<<<<

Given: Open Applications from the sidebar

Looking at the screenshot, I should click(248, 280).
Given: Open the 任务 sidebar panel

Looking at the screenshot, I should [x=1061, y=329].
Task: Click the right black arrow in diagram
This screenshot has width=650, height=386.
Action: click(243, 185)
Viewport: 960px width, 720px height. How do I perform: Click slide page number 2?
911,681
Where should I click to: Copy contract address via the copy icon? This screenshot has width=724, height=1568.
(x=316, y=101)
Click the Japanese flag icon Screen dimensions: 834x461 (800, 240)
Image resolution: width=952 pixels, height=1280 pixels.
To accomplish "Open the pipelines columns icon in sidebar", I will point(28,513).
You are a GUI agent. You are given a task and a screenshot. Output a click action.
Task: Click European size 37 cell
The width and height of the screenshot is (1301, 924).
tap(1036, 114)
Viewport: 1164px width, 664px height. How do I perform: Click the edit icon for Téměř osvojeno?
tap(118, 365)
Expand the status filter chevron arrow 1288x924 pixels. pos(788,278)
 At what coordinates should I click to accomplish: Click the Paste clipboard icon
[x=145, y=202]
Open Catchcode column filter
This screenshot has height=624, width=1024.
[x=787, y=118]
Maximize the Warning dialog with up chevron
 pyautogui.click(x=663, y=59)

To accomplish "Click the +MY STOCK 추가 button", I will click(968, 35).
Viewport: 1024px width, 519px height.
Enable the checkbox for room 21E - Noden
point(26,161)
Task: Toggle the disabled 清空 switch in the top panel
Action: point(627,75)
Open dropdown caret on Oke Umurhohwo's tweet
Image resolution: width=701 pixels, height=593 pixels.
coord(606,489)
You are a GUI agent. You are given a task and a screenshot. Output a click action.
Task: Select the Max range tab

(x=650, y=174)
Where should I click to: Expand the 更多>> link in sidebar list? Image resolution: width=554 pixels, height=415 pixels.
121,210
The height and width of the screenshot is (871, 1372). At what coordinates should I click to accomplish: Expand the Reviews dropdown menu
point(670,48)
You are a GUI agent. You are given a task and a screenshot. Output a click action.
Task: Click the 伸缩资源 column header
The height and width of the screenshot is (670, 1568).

>>>>

Each of the lines above must appear again, unchanged.

RESPONSE –
Given: Open Applications from the sidebar

Looking at the screenshot, I should click(248, 280).
Given: Open the 任务 sidebar panel

Looking at the screenshot, I should [x=1061, y=329].
Task: Click the right black arrow in diagram
This screenshot has width=650, height=386.
Action: click(243, 185)
Viewport: 960px width, 720px height. How do I perform: Click slide page number 2?
911,681
Where should I click to: Copy contract address via the copy icon? This screenshot has width=724, height=1568.
(x=316, y=101)
Click the Japanese flag icon Screen dimensions: 834x461 (800, 240)
Image resolution: width=952 pixels, height=1280 pixels.
To accomplish "Open the pipelines columns icon in sidebar", I will point(28,513).
You are a GUI agent. You are given a task and a screenshot. Output a click action.
Task: Click European size 37 cell
The width and height of the screenshot is (1301, 924).
tap(1036, 114)
Viewport: 1164px width, 664px height. How do I perform: Click the edit icon for Téměř osvojeno?
tap(118, 365)
Expand the status filter chevron arrow 1288x924 pixels. pos(788,278)
 At what coordinates should I click to accomplish: Click the Paste clipboard icon
[x=145, y=202]
Open Catchcode column filter
This screenshot has height=624, width=1024.
[x=787, y=118]
Maximize the Warning dialog with up chevron
 pyautogui.click(x=663, y=59)

To accomplish "Click the +MY STOCK 추가 button", I will click(968, 35).
Viewport: 1024px width, 519px height.
Enable the checkbox for room 21E - Noden
point(26,161)
Task: Toggle the disabled 清空 switch in the top panel
Action: point(627,75)
Open dropdown caret on Oke Umurhohwo's tweet
Image resolution: width=701 pixels, height=593 pixels.
coord(606,489)
You are a GUI agent. You are given a task and a screenshot. Output a click action.
Task: Select the Max range tab

(x=650, y=174)
Where should I click to: Expand the 更多>> link in sidebar list? Image resolution: width=554 pixels, height=415 pixels.
121,210
The height and width of the screenshot is (871, 1372). At what coordinates should I click to accomplish: Expand the Reviews dropdown menu
point(670,48)
You are a GUI agent. You are given a task and a screenshot. Output a click action.
Task: Click the 伸缩资源 column header
The height and width of the screenshot is (670, 1568).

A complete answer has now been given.